In one stretch of mudflats, down below a light sand beach that has a row of what look like coyote tracks, there’s a single moose horn in the brackish water, just a single upwards spike of horn, one other branch splintered off down to the quick. Maybe a yearling, maybe a horn lost early in some accident.
Through those mud flats, the moose tracks are as clear as if they had been made that morning, with only the edges starting to round off from where water has filled them in. It’s not unusual to see moose on the side of the estuary, head down in the browse just at the edge of the trees or in among the raspberry canes.
Along the shoulders of the road between the bridge at Piper’s Hole and Swift Current, most of the shoulder of the road is sand, and every 10 or 15 feet, you can see where a moose has either come up over the shoulder of the road at a steady pace, or else has shrugged its huge weight upwards from the deep ditch, moving fast out of the trees and across onto the road in a few short strides. Right after you get onto the Burin Peninsula highway, there’s a sign that warns you that there were 680 moose-vehicle collisions in the last year — something has run into the corner of the sign, and has broken it off.

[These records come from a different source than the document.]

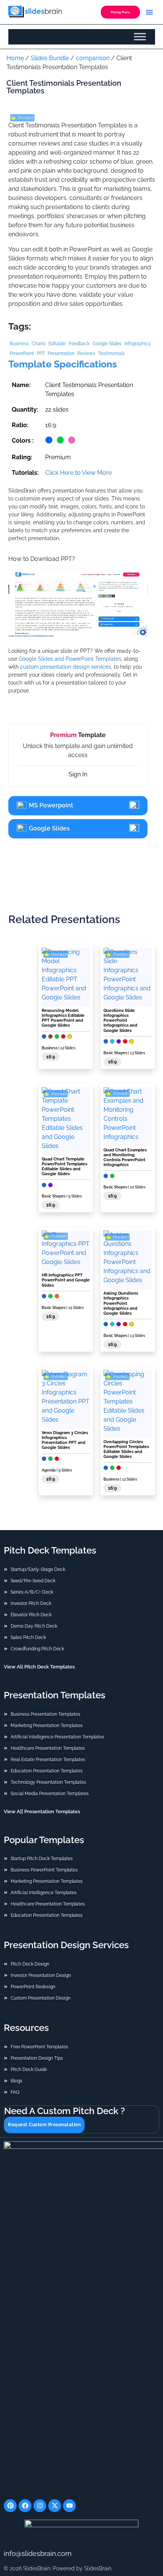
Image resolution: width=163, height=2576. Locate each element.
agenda (49, 1470)
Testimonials (111, 353)
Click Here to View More (78, 472)
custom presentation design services (65, 667)
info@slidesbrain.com (38, 2553)
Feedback (79, 343)
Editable (57, 343)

And it is astounding to think that all these animals — all these accidents and footprints and trails and horns, all the foraged trees and chewed branches and brush — are the result of the introduction of just four animals by a provincial government that felt the province was in need of one more species that could be food for island residents.
In retrospect, it’s a strange choice, every bit as odd as the decision to bring bison to Brunette Island. The thing is that the moose turned out to be so darned successful — and why wouldn’t they? There’s not one single thing they need that the island’s ecosystem hasn’t been able to provide. Not only that, but it was an ecosystem remarkably short of anything that could actually harm the beasts.
Perfect forage, and not much — beyond humans and cars — in the way of dangers.
Kind of a match made in heaven for the strangers. Not without its costs, though: moose have changed the food web and the structure of everything from the forest underbrush to the types of species that are successful in it.
It means that the province post-moose, and the province pre-moose, are likely to be very different sorts of places. Lots of things are the same: bald eagles in the high spruce, diligent fox sparrows working noisily in under the trees for seeds, juncos and chickadees picking insects from the birch. Salmon jumping when the tide turns on the river: crows, and plenty of them, noisily fighting over the roadkill remains of two new introduced inhabitants, squirrels and rabbits.
And they’re not the only ones, either.
Leading away from the mudflats and up at the edge of the landwash, you can see the tracks of what can only be coyote — diffident footprints, these, never touching the water, carefully staying on the sand. And, interestingly, here there are at least three different sizes of prints, including ones that look like they could be pups.
Moose aren’t the only things that can change an ecosystem, nor are they the only things that could walk into an ecosystem and find nothing in their niche, or else find a niche that fits them very, very well.
Coyotes do exactly that.
They’ve got plenty in common with moose.
And chances are, they will be every bit as successful.
Moose went from four animals to 175,000.
Coyotes are more than poised to do exactly the same thing.
Oh, and in case you haven’t been watching, they’ve started already.